見知らぬ土地を相続? 長崎の男性が選んだ放棄の手続き…思わぬ負担も<しまい方のかたち・3>

西田さんの叔母が残した手書きの遺言書

 「財産をおいとめい2人の計3人にそれぞれ3分の1の割合で相続させる」。今年3月に亡くなった叔母のかばんから実印が押された手書きの遺言書が出てきた。「聞いてないよ」。長崎県西彼長与町の西田司さん(78)=仮名=は困惑した。
 叔母は夫に先立たれ、佐世保市の自宅で1人暮らしをしていたが9年前に同市内の高齢者施設に入所。子どもはおらず、親やきょうだいも亡くなり、家庭の事情で住民票を長与町に移した。亡くなった際、預貯金のほか、松浦市内に田畑や山林など計約1万3千平方メートルの土地を所有していた。
 西田さんにとっては全く知らない土地。親類によると、引き取り手を探したが見つからなかったらしい。「自分たちの手に負えない」。方策を調べる中で、家庭裁判所で預貯金や不動産などの相続を放棄する手続きがあることを知り、妹2人と進めることを決めた。
 遺言書を手に向かったのは、面識があった県司法書士会副会長の山下隆義さん(46)の事務所。そこで山下さんから「三つのステップを踏まないといけない」と説明を受けた。
 西田さんの叔母のように手書き、押印した「自筆証書遺言書」は、民法の要件に合っているか法務局が確認した上で保管する制度がある。改ざんや、方式の不備で無効になるのを防ぐためだが、叔母は制度を利用しなかったため、家裁が内容を確認する「検認」の手続きが必要になるという。

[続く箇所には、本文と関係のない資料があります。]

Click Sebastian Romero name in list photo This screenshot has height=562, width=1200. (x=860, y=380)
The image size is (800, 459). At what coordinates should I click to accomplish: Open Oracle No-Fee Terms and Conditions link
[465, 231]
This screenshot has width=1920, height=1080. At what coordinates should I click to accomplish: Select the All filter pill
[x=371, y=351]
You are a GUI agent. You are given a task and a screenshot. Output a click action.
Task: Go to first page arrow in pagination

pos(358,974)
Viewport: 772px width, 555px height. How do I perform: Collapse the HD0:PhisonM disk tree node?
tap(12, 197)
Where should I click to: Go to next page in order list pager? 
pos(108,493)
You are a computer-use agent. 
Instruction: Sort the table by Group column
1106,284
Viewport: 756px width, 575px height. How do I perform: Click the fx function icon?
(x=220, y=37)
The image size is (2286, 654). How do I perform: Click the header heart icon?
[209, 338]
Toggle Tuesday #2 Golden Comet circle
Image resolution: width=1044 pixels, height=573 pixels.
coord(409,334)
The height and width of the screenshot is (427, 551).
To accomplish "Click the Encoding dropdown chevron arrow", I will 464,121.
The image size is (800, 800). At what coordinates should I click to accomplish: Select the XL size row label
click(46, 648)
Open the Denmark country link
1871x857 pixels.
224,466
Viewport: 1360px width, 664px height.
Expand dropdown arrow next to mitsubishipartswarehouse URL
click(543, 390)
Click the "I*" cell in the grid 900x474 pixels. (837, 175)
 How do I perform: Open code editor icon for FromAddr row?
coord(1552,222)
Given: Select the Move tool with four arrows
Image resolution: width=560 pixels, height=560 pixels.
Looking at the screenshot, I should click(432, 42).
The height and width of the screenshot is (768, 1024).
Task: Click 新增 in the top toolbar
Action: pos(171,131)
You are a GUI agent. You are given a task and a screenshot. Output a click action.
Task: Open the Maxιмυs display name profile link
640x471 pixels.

 西田さんは「検認」の手続きと、二つ目のステップとなる遺言書に基づく財産取得権を放棄する手続きを、5月下旬に長崎家裁に申し立てた。現在手続き中だが、山下さんは「放棄したからと言って、終わりではない」と注意を促す。
 三つ目のステップとして家裁に「相続財産清算人」選任の申し立てが必要となる。西田さんは不動産だけでなく、預金を保管しているため、放棄しても保存義務が残るためだ。
 選任された弁護士や司法書士が家裁と協力しながら財産を処分し、最終的に残ったものは国庫に帰属させる。報酬を含め必要な経費に不足が生じる可能性がある場合、西田さんは家裁が定めた額を納付しなければならない。
 「書面作成や戸籍集めなど、とても1人ではできなかった」と話す西田さんだが、思いがけない負担を余儀なくされた。
 山下さんは「西田さんの承諾を得ずに遺言書を書いたことが今回の結果を招いた。遺言書を書く際は専門家に一度相談し、正しい知識を得ることが皆さんのためになる」と強調する。